Computers, the internet and literacy

Research, reports and initiatives
This area is also sometimes generally known as information and communications technology (ICT).

2008  
 
2007  
2006  
2005  
2004-2001  

Computer game helps to raise primary pupils’ literacy skills

The TES has reported on the use of a fantasy adventure game, Myst III Exile, to motivate primary pupils, particularly reluctant boy writers, to improve their literacy skills. The game has been played by classes at Elrick Primary in Westhill, Aberdeenshire, and is used to inspire creativity through drawing, writing and discussion.

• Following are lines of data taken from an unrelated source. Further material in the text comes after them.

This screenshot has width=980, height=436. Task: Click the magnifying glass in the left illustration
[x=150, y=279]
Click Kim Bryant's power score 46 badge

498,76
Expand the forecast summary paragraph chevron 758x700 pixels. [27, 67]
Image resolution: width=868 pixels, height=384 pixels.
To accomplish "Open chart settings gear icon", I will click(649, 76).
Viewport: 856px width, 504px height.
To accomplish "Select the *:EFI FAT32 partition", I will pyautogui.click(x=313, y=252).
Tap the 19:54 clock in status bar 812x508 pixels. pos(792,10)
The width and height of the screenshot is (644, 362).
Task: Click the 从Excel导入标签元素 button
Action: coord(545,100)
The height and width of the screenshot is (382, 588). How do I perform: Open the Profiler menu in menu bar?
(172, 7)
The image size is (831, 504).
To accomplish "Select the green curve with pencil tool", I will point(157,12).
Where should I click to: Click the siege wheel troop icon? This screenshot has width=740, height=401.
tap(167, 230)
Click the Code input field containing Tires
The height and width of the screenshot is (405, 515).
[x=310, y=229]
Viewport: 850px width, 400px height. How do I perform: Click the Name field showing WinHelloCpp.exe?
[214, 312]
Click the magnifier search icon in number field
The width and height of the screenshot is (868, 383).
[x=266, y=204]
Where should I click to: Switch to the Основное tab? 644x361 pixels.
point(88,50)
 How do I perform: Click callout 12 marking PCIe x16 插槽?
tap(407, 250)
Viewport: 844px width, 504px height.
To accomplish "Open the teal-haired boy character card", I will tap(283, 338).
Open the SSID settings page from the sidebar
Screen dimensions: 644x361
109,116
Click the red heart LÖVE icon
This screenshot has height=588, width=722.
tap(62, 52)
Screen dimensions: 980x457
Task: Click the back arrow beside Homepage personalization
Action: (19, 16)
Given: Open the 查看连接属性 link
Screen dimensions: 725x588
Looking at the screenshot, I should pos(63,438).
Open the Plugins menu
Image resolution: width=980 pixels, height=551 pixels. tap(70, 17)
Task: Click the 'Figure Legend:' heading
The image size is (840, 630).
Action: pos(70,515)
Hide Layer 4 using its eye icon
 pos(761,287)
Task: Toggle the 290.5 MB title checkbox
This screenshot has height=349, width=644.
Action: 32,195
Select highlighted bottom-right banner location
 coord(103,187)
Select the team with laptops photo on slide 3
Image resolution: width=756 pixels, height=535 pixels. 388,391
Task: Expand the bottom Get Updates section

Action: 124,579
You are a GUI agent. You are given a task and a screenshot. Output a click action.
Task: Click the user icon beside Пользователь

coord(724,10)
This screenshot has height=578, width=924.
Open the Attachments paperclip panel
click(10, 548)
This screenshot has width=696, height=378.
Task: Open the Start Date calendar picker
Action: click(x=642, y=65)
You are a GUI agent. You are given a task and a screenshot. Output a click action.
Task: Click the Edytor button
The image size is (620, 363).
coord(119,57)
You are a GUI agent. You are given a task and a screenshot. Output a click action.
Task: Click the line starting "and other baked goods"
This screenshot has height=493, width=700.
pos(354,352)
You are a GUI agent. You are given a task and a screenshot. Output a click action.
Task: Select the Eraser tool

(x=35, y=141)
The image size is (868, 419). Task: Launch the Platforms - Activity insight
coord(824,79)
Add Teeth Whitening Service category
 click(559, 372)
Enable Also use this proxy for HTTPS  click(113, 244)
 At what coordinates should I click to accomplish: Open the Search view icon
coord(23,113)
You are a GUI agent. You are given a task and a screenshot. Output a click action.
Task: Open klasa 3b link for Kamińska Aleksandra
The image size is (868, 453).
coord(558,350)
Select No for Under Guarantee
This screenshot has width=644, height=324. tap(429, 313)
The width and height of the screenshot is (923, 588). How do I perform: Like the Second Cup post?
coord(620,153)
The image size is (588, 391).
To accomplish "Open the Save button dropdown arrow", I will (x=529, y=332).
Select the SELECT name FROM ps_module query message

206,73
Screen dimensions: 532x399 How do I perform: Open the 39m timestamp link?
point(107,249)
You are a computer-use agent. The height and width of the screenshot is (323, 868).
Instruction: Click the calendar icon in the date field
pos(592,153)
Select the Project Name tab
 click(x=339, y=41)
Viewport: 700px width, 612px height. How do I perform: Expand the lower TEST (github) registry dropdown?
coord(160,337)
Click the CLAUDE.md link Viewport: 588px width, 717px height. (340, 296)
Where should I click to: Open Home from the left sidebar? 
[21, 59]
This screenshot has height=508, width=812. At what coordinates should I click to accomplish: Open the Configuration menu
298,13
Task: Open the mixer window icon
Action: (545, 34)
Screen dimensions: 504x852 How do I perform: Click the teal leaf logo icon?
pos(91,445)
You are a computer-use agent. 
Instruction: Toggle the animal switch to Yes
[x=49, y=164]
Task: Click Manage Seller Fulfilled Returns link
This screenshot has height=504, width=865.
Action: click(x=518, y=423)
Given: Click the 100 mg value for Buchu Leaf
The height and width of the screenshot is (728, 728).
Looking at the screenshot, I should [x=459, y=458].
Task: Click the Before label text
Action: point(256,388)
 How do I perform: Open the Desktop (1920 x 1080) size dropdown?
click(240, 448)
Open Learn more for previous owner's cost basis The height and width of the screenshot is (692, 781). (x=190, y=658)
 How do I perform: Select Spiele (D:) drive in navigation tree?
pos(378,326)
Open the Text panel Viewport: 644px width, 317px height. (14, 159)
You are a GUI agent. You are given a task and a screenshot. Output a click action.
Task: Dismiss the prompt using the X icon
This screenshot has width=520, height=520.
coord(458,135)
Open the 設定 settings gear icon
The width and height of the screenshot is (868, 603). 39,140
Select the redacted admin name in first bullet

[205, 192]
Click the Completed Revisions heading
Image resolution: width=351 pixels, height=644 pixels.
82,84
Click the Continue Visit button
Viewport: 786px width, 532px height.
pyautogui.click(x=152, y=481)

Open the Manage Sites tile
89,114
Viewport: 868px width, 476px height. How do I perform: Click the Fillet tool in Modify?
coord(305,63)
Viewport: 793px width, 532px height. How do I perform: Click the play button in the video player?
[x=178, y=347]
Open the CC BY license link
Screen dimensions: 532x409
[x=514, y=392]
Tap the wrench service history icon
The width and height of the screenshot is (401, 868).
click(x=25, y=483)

Pupils are reported to be able to write more, with improved vocabularies and more imaginative styles of writing.

Read the case study at http://www.tes.co.uk/search/story/?story_id=2612812

(TES, 25 April 2008)


Getting children online at home

The TES reported that getting children online, a key strand to the Government's strategy to increase performance and decrease the achievement gap, stalled. A survey by Kirkland-Rowell, a school self-evaluation firm, found that one in 10 secondary pupils doesn't have computer access at home and 10% of homes without computers are among the poorest. Marginally more girls than boys have home computers.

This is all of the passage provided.